* _WHAT IS ASKED_
Turn the items below into a JSON list of strings, one string per line and blank lines left out, starting with the first line of the items and going on through the line containing "coord(187,44)". Use only these lines.

──────── INPUT FOR THIS TASK ────────

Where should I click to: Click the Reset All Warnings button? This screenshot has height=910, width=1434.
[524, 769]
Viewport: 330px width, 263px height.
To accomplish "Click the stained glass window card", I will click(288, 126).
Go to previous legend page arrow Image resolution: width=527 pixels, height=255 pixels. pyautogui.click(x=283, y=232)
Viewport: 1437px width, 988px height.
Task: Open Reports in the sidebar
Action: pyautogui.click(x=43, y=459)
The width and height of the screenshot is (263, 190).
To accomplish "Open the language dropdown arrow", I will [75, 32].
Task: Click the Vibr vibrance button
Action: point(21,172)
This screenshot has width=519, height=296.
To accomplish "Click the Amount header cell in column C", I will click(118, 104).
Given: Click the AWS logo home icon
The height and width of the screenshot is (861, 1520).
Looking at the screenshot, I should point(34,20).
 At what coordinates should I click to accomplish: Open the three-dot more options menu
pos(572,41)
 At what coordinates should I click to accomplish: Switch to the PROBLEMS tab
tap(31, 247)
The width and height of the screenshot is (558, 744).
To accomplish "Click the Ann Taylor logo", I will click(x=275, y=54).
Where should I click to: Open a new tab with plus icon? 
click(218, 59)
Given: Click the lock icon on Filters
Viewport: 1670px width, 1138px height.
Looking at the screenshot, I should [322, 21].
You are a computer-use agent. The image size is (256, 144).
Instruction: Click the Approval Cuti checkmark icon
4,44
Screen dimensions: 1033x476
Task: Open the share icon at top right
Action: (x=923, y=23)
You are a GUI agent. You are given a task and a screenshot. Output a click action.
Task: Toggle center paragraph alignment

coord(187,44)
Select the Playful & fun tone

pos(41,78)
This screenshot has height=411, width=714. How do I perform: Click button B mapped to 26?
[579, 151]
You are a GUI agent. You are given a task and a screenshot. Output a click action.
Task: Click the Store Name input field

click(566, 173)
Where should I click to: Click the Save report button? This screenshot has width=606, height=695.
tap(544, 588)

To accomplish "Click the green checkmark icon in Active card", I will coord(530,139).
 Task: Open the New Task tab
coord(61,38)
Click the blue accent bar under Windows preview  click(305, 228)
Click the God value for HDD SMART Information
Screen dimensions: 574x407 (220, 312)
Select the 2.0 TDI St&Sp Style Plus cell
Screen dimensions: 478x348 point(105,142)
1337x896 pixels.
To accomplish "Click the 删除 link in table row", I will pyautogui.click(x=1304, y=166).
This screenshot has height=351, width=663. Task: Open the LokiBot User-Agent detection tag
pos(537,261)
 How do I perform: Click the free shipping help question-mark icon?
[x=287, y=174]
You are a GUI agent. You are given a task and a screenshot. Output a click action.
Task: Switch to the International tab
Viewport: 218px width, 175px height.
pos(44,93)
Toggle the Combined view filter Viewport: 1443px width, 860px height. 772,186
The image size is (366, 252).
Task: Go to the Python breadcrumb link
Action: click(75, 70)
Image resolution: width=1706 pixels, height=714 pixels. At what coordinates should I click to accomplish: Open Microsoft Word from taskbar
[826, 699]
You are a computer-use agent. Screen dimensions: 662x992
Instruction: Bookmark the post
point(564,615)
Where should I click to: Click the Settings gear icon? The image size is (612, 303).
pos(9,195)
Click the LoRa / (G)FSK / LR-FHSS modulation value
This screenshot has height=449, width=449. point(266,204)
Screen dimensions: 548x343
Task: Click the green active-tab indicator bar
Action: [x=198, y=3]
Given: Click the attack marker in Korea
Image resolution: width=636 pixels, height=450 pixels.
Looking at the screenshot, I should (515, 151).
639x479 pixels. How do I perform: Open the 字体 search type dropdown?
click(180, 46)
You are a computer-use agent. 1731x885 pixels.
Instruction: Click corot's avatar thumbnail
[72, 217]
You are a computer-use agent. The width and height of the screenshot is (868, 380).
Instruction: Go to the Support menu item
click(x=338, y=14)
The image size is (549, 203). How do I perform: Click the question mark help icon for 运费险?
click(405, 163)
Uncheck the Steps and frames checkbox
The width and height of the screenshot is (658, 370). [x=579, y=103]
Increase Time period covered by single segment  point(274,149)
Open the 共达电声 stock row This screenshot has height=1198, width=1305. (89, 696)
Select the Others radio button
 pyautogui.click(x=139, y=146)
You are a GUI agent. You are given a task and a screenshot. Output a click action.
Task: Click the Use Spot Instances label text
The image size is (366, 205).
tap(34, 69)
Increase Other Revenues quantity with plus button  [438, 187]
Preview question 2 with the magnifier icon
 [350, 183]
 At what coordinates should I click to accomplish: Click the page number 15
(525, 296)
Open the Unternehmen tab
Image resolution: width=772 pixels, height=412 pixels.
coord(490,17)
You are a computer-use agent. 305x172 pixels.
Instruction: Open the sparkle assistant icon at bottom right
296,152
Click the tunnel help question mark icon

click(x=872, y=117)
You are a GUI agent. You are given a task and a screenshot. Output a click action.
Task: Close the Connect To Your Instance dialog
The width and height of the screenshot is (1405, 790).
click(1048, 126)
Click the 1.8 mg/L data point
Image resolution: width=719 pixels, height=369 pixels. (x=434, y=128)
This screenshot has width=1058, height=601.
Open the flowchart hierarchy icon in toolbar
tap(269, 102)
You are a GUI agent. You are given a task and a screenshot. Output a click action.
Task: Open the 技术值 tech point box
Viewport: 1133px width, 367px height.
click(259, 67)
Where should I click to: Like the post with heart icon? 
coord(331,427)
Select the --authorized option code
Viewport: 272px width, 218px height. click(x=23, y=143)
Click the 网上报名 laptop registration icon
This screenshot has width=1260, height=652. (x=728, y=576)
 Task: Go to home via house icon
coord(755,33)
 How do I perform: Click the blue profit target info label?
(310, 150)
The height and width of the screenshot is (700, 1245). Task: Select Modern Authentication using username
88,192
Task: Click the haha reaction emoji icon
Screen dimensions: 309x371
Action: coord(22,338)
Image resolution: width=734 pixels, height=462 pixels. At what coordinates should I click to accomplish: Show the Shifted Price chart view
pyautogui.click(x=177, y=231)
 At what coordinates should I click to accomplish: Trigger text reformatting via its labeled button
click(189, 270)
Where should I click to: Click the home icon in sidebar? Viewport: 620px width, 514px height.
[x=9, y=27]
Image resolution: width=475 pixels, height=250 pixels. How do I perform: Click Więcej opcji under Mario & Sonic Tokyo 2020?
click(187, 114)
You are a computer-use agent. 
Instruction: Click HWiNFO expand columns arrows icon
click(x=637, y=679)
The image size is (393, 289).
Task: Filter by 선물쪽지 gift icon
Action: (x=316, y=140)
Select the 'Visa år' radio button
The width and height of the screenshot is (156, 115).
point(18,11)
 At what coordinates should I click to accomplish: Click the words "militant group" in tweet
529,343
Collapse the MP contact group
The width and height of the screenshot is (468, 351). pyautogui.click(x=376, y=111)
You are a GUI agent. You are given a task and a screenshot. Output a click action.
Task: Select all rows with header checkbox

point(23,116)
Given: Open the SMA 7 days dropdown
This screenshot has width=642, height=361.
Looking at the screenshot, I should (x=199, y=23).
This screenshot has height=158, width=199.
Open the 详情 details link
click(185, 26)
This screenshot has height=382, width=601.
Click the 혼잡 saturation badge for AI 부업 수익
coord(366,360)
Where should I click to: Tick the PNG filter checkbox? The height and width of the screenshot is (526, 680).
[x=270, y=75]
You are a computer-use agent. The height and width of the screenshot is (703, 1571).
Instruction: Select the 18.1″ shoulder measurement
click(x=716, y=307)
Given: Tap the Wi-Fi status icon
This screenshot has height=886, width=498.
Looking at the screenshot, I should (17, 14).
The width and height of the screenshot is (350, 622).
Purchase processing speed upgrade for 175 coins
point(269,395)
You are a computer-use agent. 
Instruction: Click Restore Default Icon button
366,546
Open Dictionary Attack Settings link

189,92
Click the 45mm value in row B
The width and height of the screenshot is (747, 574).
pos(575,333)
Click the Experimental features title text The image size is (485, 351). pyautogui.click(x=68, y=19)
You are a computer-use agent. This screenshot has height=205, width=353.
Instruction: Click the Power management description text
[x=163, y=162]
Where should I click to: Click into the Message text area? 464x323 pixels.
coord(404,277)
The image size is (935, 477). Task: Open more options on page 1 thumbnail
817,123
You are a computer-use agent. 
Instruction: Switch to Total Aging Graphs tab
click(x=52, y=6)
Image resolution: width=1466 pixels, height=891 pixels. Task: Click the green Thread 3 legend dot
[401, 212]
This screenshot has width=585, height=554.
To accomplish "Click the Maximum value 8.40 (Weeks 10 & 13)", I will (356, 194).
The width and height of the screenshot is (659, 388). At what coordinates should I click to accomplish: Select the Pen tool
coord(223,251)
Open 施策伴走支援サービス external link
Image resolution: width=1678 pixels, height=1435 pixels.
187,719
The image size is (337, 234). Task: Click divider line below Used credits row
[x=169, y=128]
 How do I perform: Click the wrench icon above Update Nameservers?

────────

* _COMPLETE RESPONSE_
[
  "Where should I click to: Click the Reset All Warnings button? This screenshot has height=910, width=1434.",
  "[524, 769]",
  "Viewport: 330px width, 263px height.",
  "To accomplish \"Click the stained glass window card\", I will click(288, 126).",
  "Go to previous legend page arrow Image resolution: width=527 pixels, height=255 pixels. pyautogui.click(x=283, y=232)",
  "Viewport: 1437px width, 988px height.",
  "Task: Open Reports in the sidebar",
  "Action: pyautogui.click(x=43, y=459)",
  "The width and height of the screenshot is (263, 190).",
  "To accomplish \"Open the language dropdown arrow\", I will [75, 32].",
  "Task: Click the Vibr vibrance button",
  "Action: point(21,172)",
  "This screenshot has width=519, height=296.",
  "To accomplish \"Click the Amount header cell in column C\", I will click(118, 104).",
  "Given: Click the AWS logo home icon",
  "The height and width of the screenshot is (861, 1520).",
  "Looking at the screenshot, I should point(34,20).",
  " At what coordinates should I click to accomplish: Open the three-dot more options menu",
  "pos(572,41)",
  " At what coordinates should I click to accomplish: Switch to the PROBLEMS tab",
  "tap(31, 247)",
  "The width and height of the screenshot is (558, 744).",
  "To accomplish \"Click the Ann Taylor logo\", I will click(x=275, y=54).",
  "Where should I click to: Open a new tab with plus icon? ",
  "click(218, 59)",
  "Given: Click the lock icon on Filters",
  "Viewport: 1670px width, 1138px height.",
  "Looking at the screenshot, I should [322, 21].",
  "You are a computer-use agent. The image size is (256, 144).",
  "Instruction: Click the Approval Cuti checkmark icon",
  "4,44",
  "Screen dimensions: 1033x476",
  "Task: Open the share icon at top right",
  "Action: (x=923, y=23)",
  "You are a GUI agent. You are given a task and a screenshot. Output a click action.",
  "Task: Toggle center paragraph alignment",
  "coord(187,44)"
]